_TASK REQUIREMENTS:_
Extract the stretch of lines that starts at the line with "How do I perform: Click" and ends at the last line of the data below. Give it exactly, without pictures.

_MATERIAL PROVIDED:_
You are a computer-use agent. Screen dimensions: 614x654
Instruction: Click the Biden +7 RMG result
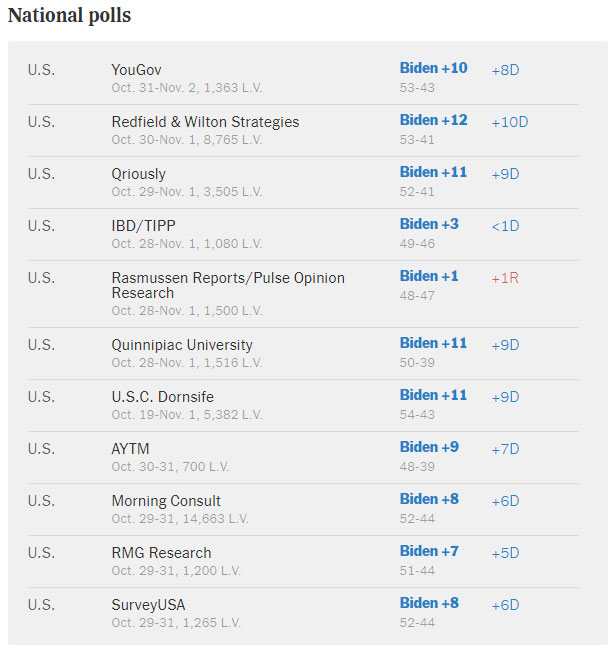(429, 551)
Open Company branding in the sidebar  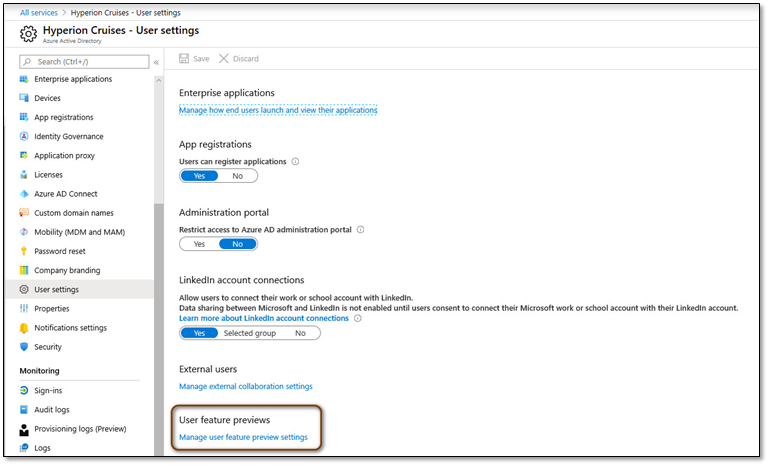pyautogui.click(x=67, y=270)
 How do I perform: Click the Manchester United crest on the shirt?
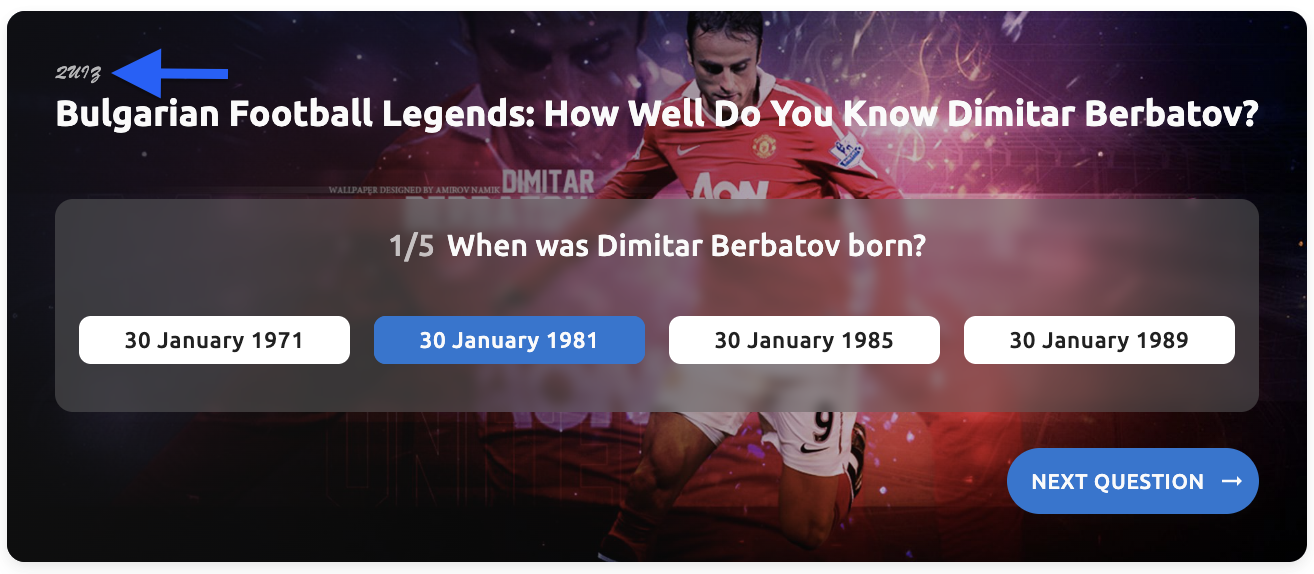click(x=763, y=146)
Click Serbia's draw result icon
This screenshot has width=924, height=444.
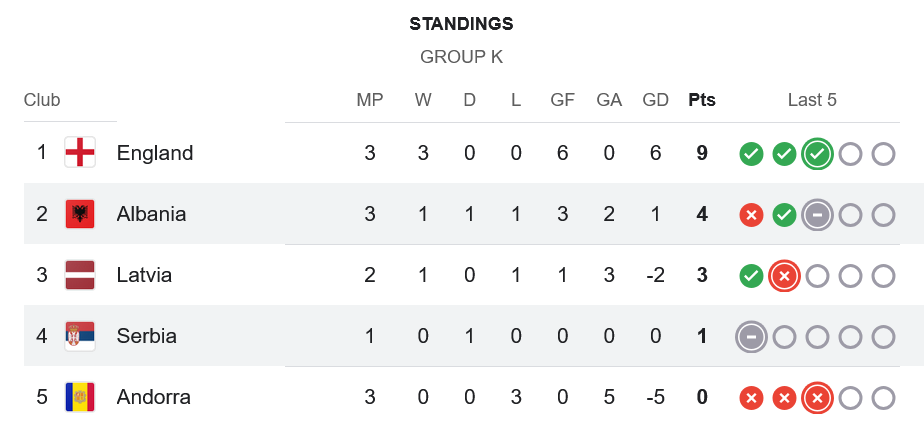click(751, 337)
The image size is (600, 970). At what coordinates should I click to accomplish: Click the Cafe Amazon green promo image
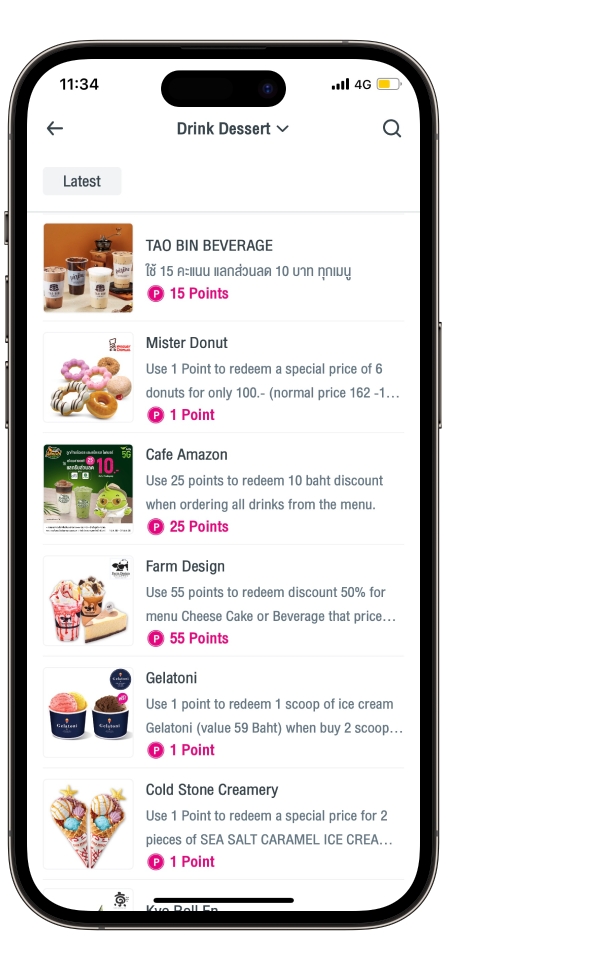pos(88,489)
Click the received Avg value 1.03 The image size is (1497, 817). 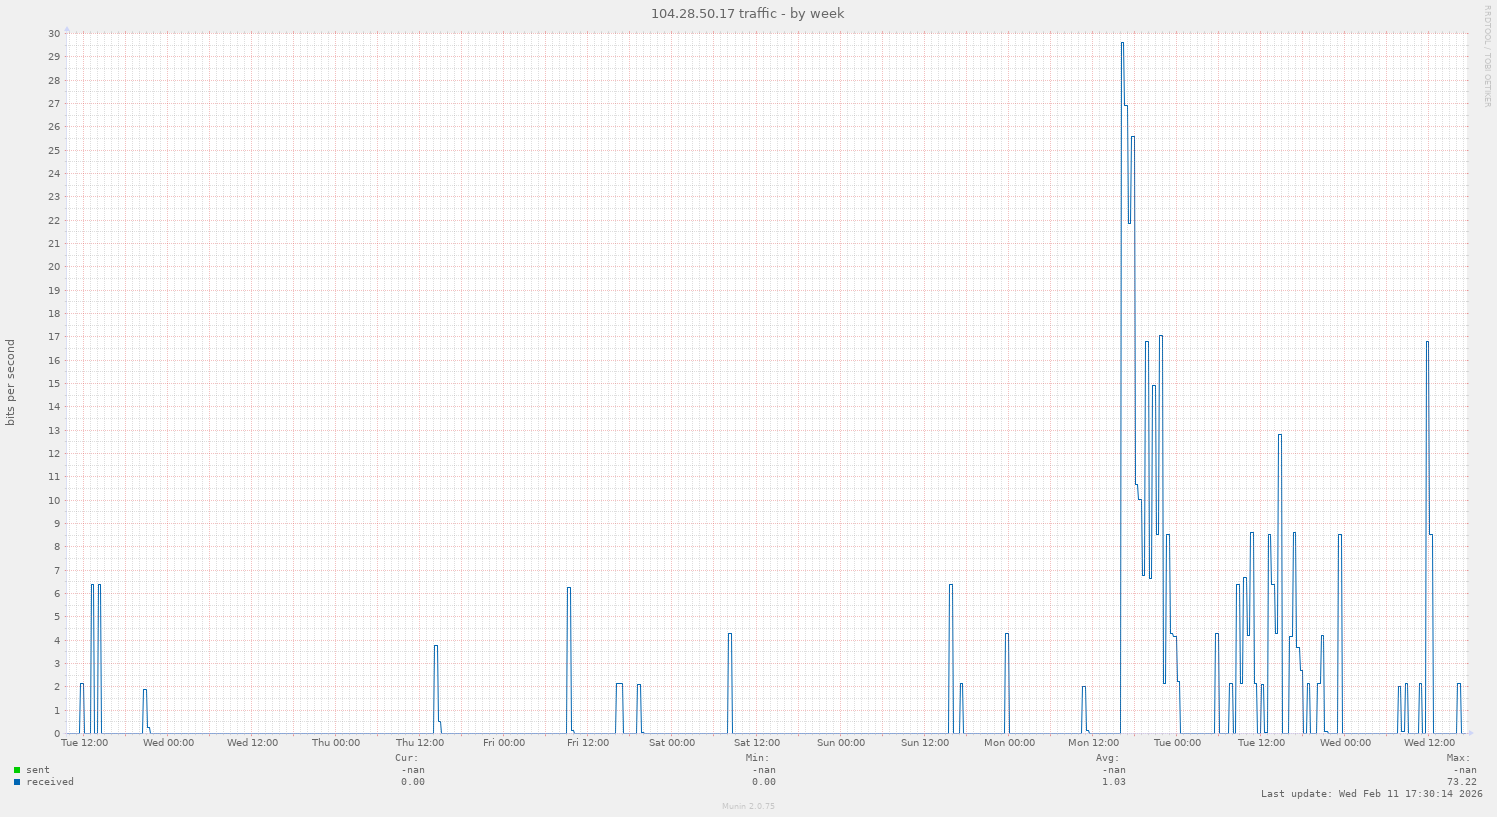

_EXERCISE ANSWER:_
 How do I perform: Click the Manchester United crest on the shirt?
click(x=763, y=146)
Click Serbia's draw result icon
This screenshot has width=924, height=444.
click(751, 337)
The image size is (600, 970). At what coordinates should I click to accomplish: Click the Cafe Amazon green promo image
pos(88,489)
Click the received Avg value 1.03 The image size is (1497, 817). 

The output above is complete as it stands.